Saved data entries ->
◆ ◆ ◆
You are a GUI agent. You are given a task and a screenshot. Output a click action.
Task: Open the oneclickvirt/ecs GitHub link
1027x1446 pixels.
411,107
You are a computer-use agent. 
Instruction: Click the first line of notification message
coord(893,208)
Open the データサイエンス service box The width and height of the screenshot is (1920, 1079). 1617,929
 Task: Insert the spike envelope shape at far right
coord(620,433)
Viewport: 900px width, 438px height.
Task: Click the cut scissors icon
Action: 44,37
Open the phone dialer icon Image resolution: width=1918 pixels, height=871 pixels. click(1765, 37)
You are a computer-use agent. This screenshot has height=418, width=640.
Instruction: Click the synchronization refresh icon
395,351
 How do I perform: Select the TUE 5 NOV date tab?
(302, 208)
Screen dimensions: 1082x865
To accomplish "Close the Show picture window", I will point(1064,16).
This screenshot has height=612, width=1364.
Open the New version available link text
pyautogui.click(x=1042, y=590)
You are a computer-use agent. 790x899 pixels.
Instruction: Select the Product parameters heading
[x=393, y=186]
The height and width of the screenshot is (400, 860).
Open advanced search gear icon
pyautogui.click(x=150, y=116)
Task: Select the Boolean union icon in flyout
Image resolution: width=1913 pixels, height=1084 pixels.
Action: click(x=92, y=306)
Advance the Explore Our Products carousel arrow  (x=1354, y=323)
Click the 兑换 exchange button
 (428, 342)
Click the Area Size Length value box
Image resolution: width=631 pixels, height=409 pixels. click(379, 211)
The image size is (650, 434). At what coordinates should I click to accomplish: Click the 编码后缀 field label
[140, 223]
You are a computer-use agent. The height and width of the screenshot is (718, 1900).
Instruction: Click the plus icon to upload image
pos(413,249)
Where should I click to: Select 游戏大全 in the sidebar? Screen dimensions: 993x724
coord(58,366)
◆ ◆ ◆
What you need to do -> This exercise calls for the entries to be restated exactly.

Response ->
You are a GUI agent. You are given a task and a screenshot. Output a click action.
Task: Open the oneclickvirt/ecs GitHub link
1027x1446 pixels.
411,107
You are a computer-use agent. 
Instruction: Click the first line of notification message
coord(893,208)
Open the データサイエンス service box The width and height of the screenshot is (1920, 1079). 1617,929
 Task: Insert the spike envelope shape at far right
coord(620,433)
Viewport: 900px width, 438px height.
Task: Click the cut scissors icon
Action: 44,37
Open the phone dialer icon Image resolution: width=1918 pixels, height=871 pixels. click(1765, 37)
You are a computer-use agent. This screenshot has height=418, width=640.
Instruction: Click the synchronization refresh icon
395,351
 How do I perform: Select the TUE 5 NOV date tab?
(302, 208)
Screen dimensions: 1082x865
To accomplish "Close the Show picture window", I will point(1064,16).
This screenshot has height=612, width=1364.
Open the New version available link text
pyautogui.click(x=1042, y=590)
You are a computer-use agent. 790x899 pixels.
Instruction: Select the Product parameters heading
[x=393, y=186]
The height and width of the screenshot is (400, 860).
Open advanced search gear icon
pyautogui.click(x=150, y=116)
Task: Select the Boolean union icon in flyout
Image resolution: width=1913 pixels, height=1084 pixels.
Action: click(x=92, y=306)
Advance the Explore Our Products carousel arrow  (x=1354, y=323)
Click the 兑换 exchange button
 (428, 342)
Click the Area Size Length value box
Image resolution: width=631 pixels, height=409 pixels. click(379, 211)
The image size is (650, 434). At what coordinates should I click to accomplish: Click the 编码后缀 field label
[140, 223]
You are a computer-use agent. The height and width of the screenshot is (718, 1900).
Instruction: Click the plus icon to upload image
pos(413,249)
Where should I click to: Select 游戏大全 in the sidebar? Screen dimensions: 993x724
coord(58,366)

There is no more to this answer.